Work to complete:
Repeat the listing below word for word, stopping after the line that contains "Click the last".
[[ Record excerpts, beginning ]]
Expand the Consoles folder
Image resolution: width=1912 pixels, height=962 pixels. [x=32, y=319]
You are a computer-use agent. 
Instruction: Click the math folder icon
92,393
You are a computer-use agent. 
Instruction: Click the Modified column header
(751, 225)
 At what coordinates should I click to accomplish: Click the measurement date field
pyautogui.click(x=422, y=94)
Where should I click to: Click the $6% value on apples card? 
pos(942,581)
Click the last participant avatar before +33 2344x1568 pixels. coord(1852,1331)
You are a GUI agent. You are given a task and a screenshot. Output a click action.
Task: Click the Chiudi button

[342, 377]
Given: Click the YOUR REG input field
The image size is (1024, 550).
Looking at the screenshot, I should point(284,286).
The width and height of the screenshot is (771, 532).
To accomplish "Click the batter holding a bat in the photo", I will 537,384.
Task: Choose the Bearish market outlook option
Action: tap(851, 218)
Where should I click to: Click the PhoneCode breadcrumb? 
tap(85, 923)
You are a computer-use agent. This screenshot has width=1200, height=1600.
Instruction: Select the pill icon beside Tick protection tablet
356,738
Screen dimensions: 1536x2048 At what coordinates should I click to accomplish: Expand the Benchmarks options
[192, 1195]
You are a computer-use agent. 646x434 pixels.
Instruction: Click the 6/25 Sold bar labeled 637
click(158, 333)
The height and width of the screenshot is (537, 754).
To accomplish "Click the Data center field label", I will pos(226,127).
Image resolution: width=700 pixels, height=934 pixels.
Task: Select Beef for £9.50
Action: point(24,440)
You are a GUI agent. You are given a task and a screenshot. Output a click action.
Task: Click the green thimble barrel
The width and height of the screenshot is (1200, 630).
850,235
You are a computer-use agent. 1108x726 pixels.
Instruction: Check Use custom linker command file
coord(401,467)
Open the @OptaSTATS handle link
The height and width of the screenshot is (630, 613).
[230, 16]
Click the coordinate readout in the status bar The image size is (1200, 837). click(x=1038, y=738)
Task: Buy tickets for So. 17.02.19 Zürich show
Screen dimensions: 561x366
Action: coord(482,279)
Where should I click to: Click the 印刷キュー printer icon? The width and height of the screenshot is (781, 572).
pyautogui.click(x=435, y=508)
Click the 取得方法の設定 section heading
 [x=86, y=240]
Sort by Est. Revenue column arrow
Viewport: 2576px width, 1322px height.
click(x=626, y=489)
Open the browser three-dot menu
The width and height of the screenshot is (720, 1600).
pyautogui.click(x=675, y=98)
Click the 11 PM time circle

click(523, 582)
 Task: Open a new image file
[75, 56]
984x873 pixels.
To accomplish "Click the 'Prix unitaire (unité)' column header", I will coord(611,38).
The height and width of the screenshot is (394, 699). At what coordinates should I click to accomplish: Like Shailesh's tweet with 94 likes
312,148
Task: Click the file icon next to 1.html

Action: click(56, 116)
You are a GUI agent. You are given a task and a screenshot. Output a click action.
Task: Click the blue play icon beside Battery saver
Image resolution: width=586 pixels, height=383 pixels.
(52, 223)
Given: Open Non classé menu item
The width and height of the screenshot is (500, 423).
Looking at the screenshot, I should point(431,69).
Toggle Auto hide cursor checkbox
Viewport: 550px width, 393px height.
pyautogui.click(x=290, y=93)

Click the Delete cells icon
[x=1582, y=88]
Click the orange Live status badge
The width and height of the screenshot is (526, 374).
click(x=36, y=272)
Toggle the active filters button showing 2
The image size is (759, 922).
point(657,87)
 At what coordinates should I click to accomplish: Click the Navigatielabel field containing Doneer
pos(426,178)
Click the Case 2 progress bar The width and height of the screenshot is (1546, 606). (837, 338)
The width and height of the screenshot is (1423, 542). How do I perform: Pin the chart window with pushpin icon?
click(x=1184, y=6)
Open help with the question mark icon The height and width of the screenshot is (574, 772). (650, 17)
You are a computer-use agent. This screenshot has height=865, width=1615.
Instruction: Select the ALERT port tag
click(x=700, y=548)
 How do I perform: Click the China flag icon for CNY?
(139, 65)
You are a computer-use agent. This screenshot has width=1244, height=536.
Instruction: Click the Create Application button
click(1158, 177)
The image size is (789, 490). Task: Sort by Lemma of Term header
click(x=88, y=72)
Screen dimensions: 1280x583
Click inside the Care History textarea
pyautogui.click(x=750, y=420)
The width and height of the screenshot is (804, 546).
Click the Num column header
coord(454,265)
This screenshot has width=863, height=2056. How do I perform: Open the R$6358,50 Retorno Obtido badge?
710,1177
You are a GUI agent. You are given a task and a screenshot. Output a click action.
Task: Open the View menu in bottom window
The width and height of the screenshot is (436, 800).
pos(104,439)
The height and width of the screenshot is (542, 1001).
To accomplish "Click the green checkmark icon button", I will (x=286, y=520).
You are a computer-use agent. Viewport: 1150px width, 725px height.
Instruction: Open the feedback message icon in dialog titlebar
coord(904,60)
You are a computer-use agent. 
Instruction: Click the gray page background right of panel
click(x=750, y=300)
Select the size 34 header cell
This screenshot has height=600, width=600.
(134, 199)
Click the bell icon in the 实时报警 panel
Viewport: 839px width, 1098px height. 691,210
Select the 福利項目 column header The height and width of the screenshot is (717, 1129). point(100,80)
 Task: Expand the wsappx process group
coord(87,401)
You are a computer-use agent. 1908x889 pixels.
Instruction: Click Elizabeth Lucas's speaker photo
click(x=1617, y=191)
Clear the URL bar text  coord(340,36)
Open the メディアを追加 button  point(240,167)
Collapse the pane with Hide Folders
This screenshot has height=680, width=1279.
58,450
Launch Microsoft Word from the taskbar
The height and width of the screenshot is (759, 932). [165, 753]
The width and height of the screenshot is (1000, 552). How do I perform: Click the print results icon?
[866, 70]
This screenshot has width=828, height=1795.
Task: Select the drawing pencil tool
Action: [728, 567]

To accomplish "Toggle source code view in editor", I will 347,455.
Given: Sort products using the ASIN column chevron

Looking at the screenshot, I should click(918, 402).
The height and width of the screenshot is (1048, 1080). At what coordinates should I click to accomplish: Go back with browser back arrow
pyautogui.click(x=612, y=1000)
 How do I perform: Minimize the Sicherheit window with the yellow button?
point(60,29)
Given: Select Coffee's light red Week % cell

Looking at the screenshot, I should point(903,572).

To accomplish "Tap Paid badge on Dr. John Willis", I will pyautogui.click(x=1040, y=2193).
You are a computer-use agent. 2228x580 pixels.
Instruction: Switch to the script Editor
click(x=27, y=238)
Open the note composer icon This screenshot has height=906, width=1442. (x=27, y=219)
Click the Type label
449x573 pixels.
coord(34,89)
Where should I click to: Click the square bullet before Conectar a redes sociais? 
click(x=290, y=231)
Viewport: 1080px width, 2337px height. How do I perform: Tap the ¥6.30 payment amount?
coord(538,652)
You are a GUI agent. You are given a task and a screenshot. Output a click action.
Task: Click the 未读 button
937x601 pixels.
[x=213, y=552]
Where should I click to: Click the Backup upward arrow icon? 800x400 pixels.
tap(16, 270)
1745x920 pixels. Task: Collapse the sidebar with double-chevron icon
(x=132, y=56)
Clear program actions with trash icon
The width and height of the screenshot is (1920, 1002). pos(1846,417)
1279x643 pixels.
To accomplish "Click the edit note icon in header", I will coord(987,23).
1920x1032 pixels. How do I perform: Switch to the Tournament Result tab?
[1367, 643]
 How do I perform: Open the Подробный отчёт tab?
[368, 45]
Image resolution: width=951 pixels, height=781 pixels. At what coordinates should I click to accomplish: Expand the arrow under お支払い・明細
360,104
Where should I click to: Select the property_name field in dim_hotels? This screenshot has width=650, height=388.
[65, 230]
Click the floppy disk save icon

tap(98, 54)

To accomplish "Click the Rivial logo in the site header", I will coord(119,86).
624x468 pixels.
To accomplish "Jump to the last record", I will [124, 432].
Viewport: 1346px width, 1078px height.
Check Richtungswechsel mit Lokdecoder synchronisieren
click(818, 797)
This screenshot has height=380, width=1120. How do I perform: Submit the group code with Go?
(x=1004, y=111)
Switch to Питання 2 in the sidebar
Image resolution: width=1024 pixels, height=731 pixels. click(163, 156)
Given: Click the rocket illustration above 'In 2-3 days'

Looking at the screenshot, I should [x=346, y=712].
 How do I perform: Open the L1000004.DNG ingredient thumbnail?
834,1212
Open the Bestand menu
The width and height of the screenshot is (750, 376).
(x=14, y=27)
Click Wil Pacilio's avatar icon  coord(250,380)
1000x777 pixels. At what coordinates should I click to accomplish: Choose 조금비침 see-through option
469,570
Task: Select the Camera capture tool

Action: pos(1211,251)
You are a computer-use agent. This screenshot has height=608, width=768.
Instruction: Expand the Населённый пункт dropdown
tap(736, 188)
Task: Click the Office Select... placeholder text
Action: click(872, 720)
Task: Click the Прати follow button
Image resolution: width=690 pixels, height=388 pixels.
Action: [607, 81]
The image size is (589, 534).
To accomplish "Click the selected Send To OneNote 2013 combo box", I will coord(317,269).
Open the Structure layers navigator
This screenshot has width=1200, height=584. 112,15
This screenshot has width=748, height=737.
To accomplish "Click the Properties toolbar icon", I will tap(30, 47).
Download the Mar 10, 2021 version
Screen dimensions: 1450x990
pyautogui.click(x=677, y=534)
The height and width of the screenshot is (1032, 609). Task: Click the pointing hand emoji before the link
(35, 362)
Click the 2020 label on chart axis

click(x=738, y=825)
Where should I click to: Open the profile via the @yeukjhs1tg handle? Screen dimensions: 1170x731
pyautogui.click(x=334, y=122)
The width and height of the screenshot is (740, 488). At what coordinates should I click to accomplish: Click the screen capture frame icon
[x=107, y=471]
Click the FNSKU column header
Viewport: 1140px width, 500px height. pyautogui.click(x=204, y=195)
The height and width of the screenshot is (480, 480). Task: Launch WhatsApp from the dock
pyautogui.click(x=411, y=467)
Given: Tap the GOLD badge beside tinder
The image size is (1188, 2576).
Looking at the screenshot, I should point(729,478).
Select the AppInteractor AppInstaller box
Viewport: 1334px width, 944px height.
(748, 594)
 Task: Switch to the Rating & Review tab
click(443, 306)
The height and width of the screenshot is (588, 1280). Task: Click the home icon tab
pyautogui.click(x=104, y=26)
[[ Record excerpts, end ]]
Answer box:
Expand the Consoles folder
Image resolution: width=1912 pixels, height=962 pixels. [x=32, y=319]
You are a computer-use agent. 
Instruction: Click the math folder icon
92,393
You are a computer-use agent. 
Instruction: Click the Modified column header
(751, 225)
 At what coordinates should I click to accomplish: Click the measurement date field
pyautogui.click(x=422, y=94)
Where should I click to: Click the $6% value on apples card? 
pos(942,581)
Click the last participant avatar before +33 2344x1568 pixels. coord(1852,1331)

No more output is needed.